There has been an awful lot of doubletalk served up with this
proposal. In various fact sheets and public hearings, I have heard
statements such as, “Roundup is a safe, widely available,
over-the-counter herbicide.” As if the fact that it has been approved
for massive commercial distribution by a politically compromised and
conflicted regulatory apparatus—liberally salted with former
lobbyists, executives and employees of Monsanto (the company that
manufactures Roundup)—makes it safe. In fact, it really isn’t
possible to know whether Roundup is safe, because it really isn’t
possible to know what’s in it, since its composition is
patent-protected.

“Animal toxicity is practically unheard of.” Unless you’ve heard of
the studies concluding that Roundup is “extremely lethal” to
amphibians. “Roundup is safe, as we plan to apply it.” Except that the
current debate centers on a test that is supposed to determine whether
this “new technology” is indeed safe. “We need to eradicate
buffelgrass.” Sorry, but buffelgrass will never be
eradicated.

I am not a scientist, merely an observer.
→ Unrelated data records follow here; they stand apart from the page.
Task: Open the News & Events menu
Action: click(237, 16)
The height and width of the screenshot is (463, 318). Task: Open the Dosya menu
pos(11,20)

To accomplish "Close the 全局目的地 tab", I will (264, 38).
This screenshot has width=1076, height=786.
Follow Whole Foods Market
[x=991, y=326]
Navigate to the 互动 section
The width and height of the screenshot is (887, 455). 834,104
But in my few short
decades of observation, I have often seen this sort of, “We gotta do
something!” mentality lead to some very disastrous policies. If
we’re going to have this debate, let’s have it on realistic terms.

The true question is this: Considering the obvious and serious
threat posed by buffelgrass, is it worth the risks—known and
unknown—to spray herbicide aerially over large swaths of desert
in an effort to enhance control? Will we gain anything with such a
strategy? Or will we do more harm than good?

4 replies on “Serraglio”

  1. If Roundup was protected by patents, its composition would be available to look at, but not use. That is why the Coke formula is not patented, but secret.
    My dad owns an organic farm, and I think it is Roundup he is allowed to use as an herbicide. He has something… I still use labor to get rid of ‘weeds’ in my yard.
    (The HOA calls them weeds. I call them wonderful greenery if they’ll grow in Tucson.)
    Yep, Buffelgrass is some nasty stuff. (Fields of it waving are kinda pretty, if it didn’t bring such a crawling, horror movie kind of feeling) Needs to be eradicated somehow. Personally, I don’t think it is the labor that is lacking, but enough $ to pay the pullers. Pay enough, you’ll find the labor.
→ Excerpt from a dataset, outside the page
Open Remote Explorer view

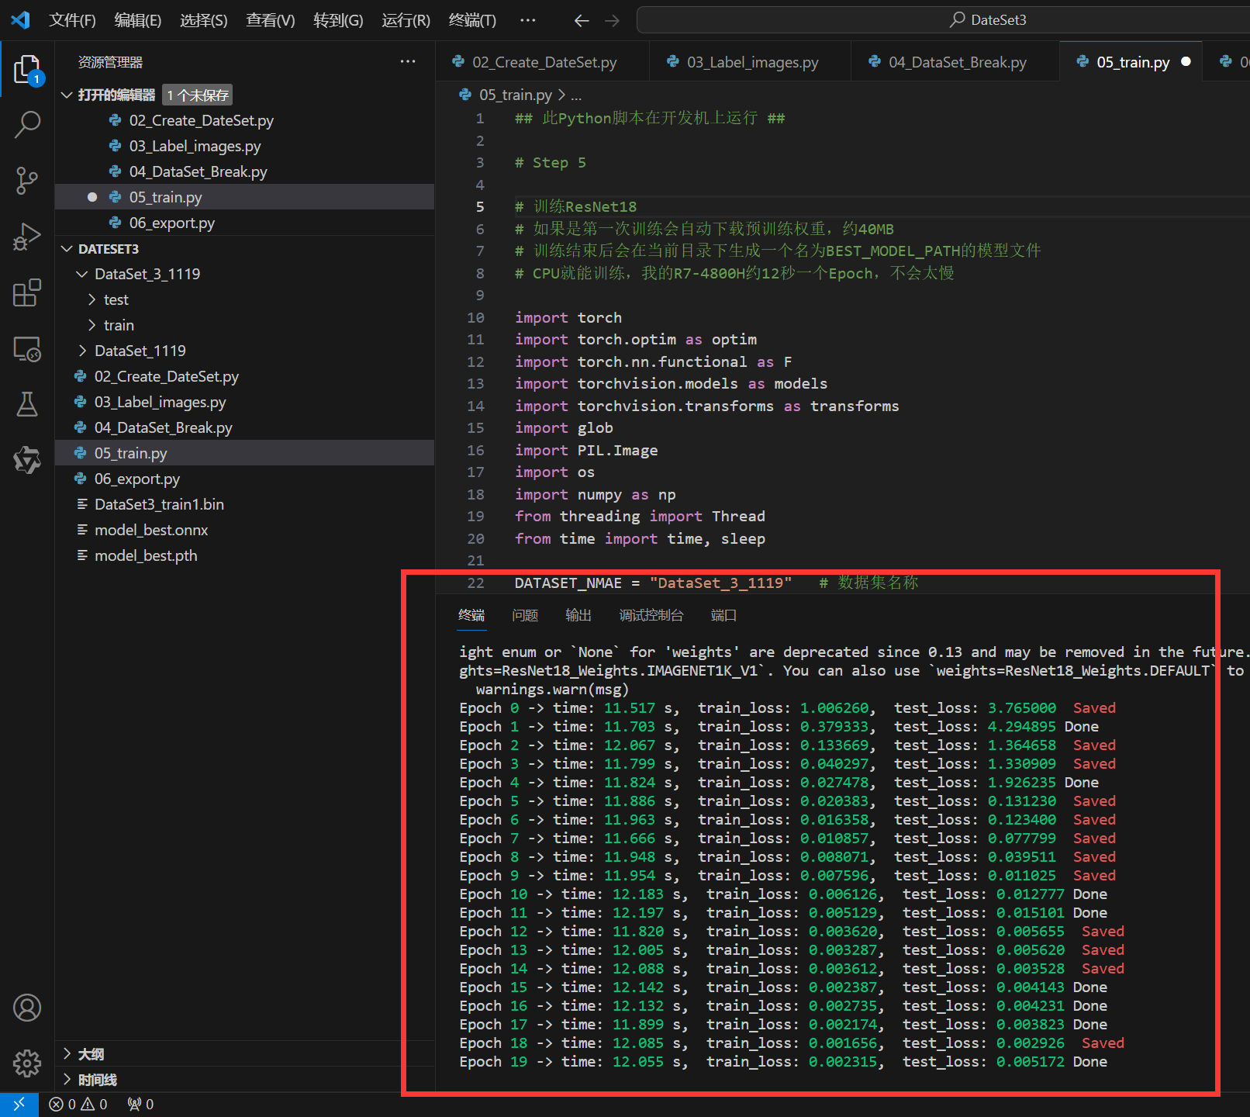point(27,349)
  2. I’m certainly no fan of Montsanto, or the overuse of pesticides, but I read elsewhere that what is planned is a trial on several small areas and not “large swaths of the desert.” It seems to me that this smaller-scale experiment was designed to answer the very questions that you pose in your conclusion!

  3. “it really isn’t possible to know whether Roundup is safe, because it really isn’t possible to know what’s in it, since its composition is patent-protected.” This is a false claim. Round-up hasn’t been patented since 2000. It’s composition is well known to every plant science lab in the country, but you need only inspire yourself to click on wikipedia to find it: It’s an isopropylamine salt of glyphosphate that is delivered by a surfactant of known composition. If we’re going to have this debate, let’s have it on realistic terms.

  4. So fence it off and graze it down! The only reason it’s spreading so fast is enough cattle aren’t around to control it any more.